Archive / Share a snapshot of a DVC remote

Dear DVC team,

Thank you for the great work and coming with an agnostic approach for DVC!

It seems that a) one could create a tar.gz of the directory used as a DVC remote and b) that someone else could unpack this directory somewhere else and use it as a local remote.

Is there any counter-argument for distributing an archive of a DVC remote?

I have seen that it seems fine according to Copying a dvc repository. But it was in another context (filesystem specificities).

Why archiving a DVC remote? The idea is to share publicly a snapshot of a DVC remote.

One way could be to dvc push to a specific public remote when someone would want to create a snapshot. However, this implies two things one might not want. First, this requires a dedicated public server. Second, this prevents from having a DOI for the snapshot.

Would you have a better suggestion than distributing an archive to share a snapshot of a DVC remote?

Thanks,
Pierre-Alexandre

Hello @pafonta!
Thank you for sharing your thoughts on the DVC.

As to the point you have been making:
What is your use case? What kind of remote are you using?
It seems to me that in many cases snapshotting the remote or the cache could be achieved by zip-ping or tar-ing the cache/remote directory. Do you think we need a special command for that?

Hello @Paffciu!

Thank you for your prompt reply.

Great!

In this case, this is a SSH remote.

The use case is from academia. In a nutshell. One uses DVC for a ML project which has public milestones. People should be able to reproduce experiments / models for each milestones. But in-between, evolutions should be private. Also, each snapshot should get a DOI (Wikipedia) to be a companion to, for example, a scientific paper. I hope it clarifies.

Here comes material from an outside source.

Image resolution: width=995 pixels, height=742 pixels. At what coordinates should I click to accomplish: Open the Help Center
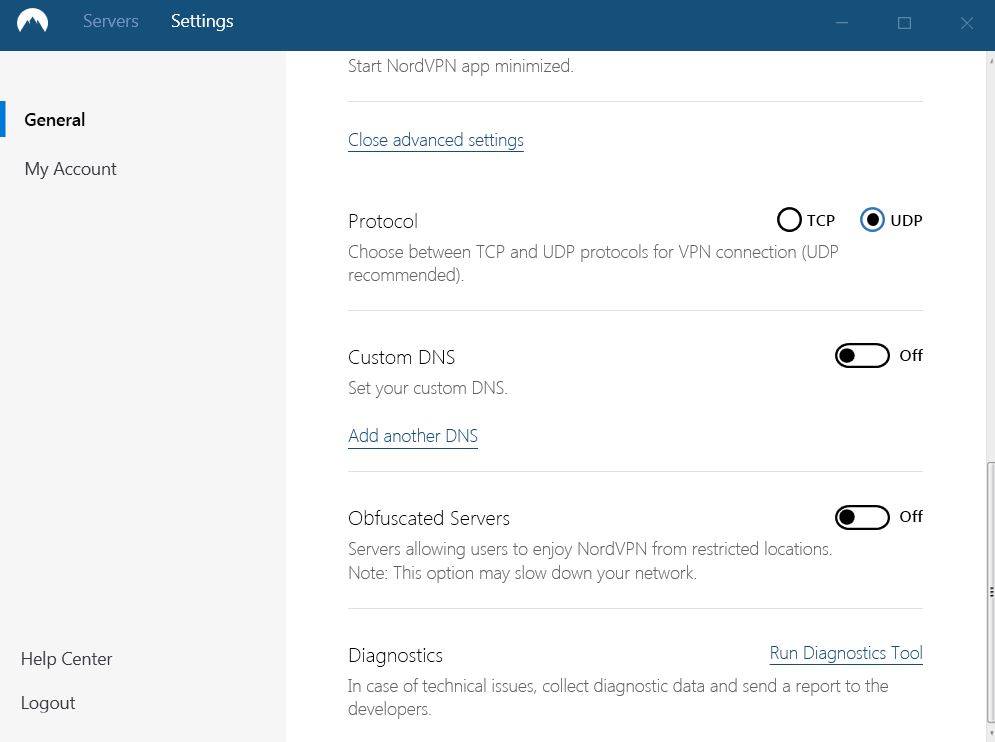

Regarding getting a special DVC command for snapshots, I guess the use case above is common in academia or will become common in the 1-3 years horizon. Also, for other types of remote or extremely huge tracked data and models, it could be tricky to do it by hand. So, I think that it could become handy for DVC to have such feature. I hope it could help make DVC even greater.

Have a good day!

@pafonta
Thank you very much for clearing this up.
Your use case makes perfect sense, and need to have ability to “officialy” prepare snapshot sounds reasonable in case of assigining DOI. Could I ask you to create feature request for that on our github? We try to keep development discussions there so that we have a single place of discussion history.

@Paffciu If it could help the community, here is the GitHub issue.

1 Like